Kavakos conoce cada sonido, cada gesto, cada articulación de la obra y al sumergirse en ella, va uniendo todos esos complejos elementos, algunos quizás antagónicos o aparentemente inconexos y los une en un todo armónico y lleno de congruencia. Verle tocar con tanta seguridad y aplomo, luciendo una soltura apabullante, convenciéndote de que tú eso lo puedes tocar como quien toca el feliz cumpleaños una tarde de domingo, es quizás la mejor muestra de que estamos ante un músico de una altura inmensa. Lo más complejo y tortuoso lo entrega al escucha lleno de gracia y lustre, lleno de una sencillez que conquista, finalmente, te entrega la música en estado puro.

 

El caso de Vladimir Jurowski es particularmente interesante, pues comenzó con una obertura al Don Giovanni que no anunciaba en nada lo que escucharíamos en el otro extremo del programa, pues su Mozart fue frío, demasiado seco y tajante. Pese a ser una obertura llena de oscuridad, el sonido de la orquesta careció de esa generosidad necesaria para hacer que la obra corra y llene todos los espacios, las cuerdas en particular sonaron demasiado secas, con poca riqueza y ello redundó en un balance general muy precario.

Brahms parecía condenado en un principio al mismo parco destino, pero fue en el transcurso del primer movimiento, que el milagro comenzó lentamente a materializarse. La introducción al concierto lució una sonoridad mesurada y escasa muy poco lúcida, con una ostensible falta de profundidad, debido entre otras cosas, a la escasa presencia de los cellos y bajos, pero hacia la mitad del movimiento, el sonido comenzó a asentarse paulatinamente y ya para el Adagio, la orquesta era otra, las cuerdas se fundían más y más con el resto de la orquesta, en una calidez sonora, generosa, que acompaño felizmente al violín solista.
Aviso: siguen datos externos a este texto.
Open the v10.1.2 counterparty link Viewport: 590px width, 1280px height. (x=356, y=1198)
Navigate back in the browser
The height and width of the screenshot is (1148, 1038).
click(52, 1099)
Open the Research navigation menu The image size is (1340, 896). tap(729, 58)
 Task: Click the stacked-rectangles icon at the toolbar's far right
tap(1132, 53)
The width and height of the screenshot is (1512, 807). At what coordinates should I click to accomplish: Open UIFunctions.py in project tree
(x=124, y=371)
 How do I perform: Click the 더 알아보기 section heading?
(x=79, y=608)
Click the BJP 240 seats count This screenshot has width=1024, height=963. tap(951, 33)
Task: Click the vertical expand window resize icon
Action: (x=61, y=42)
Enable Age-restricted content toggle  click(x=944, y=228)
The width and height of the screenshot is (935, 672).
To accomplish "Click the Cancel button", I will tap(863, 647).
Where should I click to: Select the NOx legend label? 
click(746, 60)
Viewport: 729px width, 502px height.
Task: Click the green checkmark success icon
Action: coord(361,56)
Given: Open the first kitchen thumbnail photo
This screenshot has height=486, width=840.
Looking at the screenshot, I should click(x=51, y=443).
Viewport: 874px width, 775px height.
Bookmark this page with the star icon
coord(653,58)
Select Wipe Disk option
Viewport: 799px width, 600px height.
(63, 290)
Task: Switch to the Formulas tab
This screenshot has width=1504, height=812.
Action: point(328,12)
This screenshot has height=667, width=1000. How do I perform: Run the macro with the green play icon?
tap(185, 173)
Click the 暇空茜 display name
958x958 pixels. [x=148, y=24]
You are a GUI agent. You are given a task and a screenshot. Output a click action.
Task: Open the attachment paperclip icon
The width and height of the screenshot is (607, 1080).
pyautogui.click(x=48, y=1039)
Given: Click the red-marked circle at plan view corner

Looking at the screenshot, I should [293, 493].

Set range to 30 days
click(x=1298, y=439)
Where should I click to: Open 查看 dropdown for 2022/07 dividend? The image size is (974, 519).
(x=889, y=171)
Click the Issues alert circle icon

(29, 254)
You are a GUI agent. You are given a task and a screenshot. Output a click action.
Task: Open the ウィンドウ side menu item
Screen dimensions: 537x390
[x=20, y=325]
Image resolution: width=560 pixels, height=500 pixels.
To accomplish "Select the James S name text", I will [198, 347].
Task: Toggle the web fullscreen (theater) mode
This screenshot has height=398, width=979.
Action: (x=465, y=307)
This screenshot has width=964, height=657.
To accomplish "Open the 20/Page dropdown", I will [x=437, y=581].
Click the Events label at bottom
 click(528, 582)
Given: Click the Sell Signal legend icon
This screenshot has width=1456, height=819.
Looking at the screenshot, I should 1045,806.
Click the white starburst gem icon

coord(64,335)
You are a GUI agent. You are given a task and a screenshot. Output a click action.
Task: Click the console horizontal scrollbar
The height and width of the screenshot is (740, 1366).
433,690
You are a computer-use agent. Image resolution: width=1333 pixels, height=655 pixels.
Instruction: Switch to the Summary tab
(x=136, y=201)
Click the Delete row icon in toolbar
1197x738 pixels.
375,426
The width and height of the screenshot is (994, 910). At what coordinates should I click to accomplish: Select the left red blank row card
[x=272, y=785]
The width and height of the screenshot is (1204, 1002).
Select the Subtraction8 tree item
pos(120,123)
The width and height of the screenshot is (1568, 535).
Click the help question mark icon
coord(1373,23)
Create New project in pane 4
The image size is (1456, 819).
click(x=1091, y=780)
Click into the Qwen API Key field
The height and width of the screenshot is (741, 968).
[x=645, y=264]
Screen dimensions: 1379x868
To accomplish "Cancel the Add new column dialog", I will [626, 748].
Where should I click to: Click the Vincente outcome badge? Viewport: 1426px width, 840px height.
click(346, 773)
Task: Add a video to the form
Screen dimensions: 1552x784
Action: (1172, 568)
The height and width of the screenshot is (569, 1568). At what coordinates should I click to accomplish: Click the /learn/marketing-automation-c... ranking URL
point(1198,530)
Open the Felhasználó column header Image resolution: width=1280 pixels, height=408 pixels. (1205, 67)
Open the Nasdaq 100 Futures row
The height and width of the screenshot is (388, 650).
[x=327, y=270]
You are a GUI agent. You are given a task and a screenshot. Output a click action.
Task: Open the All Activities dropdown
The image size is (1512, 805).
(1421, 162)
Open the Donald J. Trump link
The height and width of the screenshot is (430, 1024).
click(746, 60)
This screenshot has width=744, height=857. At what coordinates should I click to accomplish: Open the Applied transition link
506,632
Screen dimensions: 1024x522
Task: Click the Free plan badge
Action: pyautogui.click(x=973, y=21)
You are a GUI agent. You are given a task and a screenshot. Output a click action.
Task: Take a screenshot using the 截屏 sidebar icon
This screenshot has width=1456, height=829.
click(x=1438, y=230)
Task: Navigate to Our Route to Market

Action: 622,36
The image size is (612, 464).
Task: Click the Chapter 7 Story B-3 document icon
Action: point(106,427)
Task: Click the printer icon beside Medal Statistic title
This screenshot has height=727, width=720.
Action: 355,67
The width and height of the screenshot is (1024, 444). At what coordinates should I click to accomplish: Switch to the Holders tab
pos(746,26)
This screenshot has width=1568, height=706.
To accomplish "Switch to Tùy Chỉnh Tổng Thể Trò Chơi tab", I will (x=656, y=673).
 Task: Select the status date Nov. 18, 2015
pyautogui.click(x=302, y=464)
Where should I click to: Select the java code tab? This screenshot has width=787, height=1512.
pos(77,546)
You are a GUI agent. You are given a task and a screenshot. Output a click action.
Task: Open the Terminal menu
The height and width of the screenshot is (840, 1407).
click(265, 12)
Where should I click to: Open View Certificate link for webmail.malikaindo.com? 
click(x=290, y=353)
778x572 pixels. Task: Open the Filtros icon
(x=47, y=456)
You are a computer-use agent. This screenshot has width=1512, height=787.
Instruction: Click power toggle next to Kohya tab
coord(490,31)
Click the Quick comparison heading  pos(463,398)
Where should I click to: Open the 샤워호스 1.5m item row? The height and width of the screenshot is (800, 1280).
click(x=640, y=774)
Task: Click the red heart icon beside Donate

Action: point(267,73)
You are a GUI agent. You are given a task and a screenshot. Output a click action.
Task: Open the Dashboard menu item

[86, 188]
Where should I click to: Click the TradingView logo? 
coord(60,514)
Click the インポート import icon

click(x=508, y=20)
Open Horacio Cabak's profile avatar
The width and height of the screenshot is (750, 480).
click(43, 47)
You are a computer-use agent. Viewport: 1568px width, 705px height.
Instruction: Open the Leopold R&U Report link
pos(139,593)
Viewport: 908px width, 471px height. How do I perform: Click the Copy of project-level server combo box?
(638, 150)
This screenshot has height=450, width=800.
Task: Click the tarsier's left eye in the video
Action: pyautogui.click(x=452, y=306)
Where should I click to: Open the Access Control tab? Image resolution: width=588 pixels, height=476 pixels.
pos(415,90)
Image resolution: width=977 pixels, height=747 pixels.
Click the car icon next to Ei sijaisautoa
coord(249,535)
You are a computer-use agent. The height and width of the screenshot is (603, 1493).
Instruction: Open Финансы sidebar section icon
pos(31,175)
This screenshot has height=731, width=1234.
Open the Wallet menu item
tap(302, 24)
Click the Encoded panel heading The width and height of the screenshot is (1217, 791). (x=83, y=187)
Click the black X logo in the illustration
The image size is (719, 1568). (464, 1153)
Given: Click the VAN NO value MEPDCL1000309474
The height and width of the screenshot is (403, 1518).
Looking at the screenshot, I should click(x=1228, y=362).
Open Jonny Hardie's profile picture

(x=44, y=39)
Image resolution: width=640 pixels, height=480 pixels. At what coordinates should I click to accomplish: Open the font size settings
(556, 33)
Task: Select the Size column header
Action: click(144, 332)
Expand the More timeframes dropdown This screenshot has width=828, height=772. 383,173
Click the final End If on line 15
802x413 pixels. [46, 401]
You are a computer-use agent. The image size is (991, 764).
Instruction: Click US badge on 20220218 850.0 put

El movimiento final, con su energía sin límites, simplemente explotó en un raudal de vida y pasión. Algo casi misterioso logró que Jurowski conectara con sus músicos y el embrujo tuvo lugar tal y como ha sido descrito.

 

De gesto austero y actitud casi aristocrática Vladimir Jurowski es un músico consumado. Sus gestos casi hipnotizan a la orquesta y logra sacar de ellos un sonido seco y contundente. La mayoría de las veces es solo su mano derecha la que describe un pequeño compás, marcado muy claramente pegando su mano al pecho, pero, súbitamente, puede abrir ambos brazos y descargar casi con furia, un sonido arrollador en el escenario como si se tratara de un rayo en medio de la oscuridad en el campo. Tiene ante sus ojos, que suelen mirar al vacío, la obra en su totalidad y así, lentamente él, como artífice de ese momento estético, construye la obra de nueva cuenta, y la entrega a la audiencia que suele estar también casi hipnotizada. Sus maneras recuerdan vívidamente a nombres como Gennady Rozhdestvensky, pero sobre todo Yevgueni Mravinski, ambos, absolutos referentes de la escuela soviética y que, sin lugar a duda, encuentran en Vladimr Jurowski un heredero, pese a que este se formó en Alemania. Eso sí, bajo la influencia de su padre, Mijaíl, brillante director soviético, que en su momento fue asistente de Rozhdestvensky  en el Bolshoi y que en los años 90’s se trasladó definitivamente a Alemania, donde crecieron sus hijos Vladimir y Dmitri, este último, también director.

 

En Schubert, Vladimir Jurowski encontró el espacio idóneo donde construir su sortilegio. La sinfonía de las “Longitudes celestiales” según Schumann, permitió a Jurowski aplicarse a fondo y edificó un coloso inmenso, haciendo todas y cada una de las repeticiones indicadas por Schubert, lo que prolongó la ejecución de la obra a poco más de una hora, cuando lo habitual es que la escuchemos en 45 minutos, lo que desconcertó a varios en el público, al punto que a la hora de abandonar la sala se pudiera escuchar comentarios como “no sé en qué se me fue esta última hora, pero se me fue volando”. Jurowski había logrado sustraer del tiempo a muchos en esa sala y nos había llevado por longitudes celestiales como ya lo había anunciado Schumann en su momento. El arte es así, profundamente humano e íntimamente unido a lo cósmico y universal. Seguimos.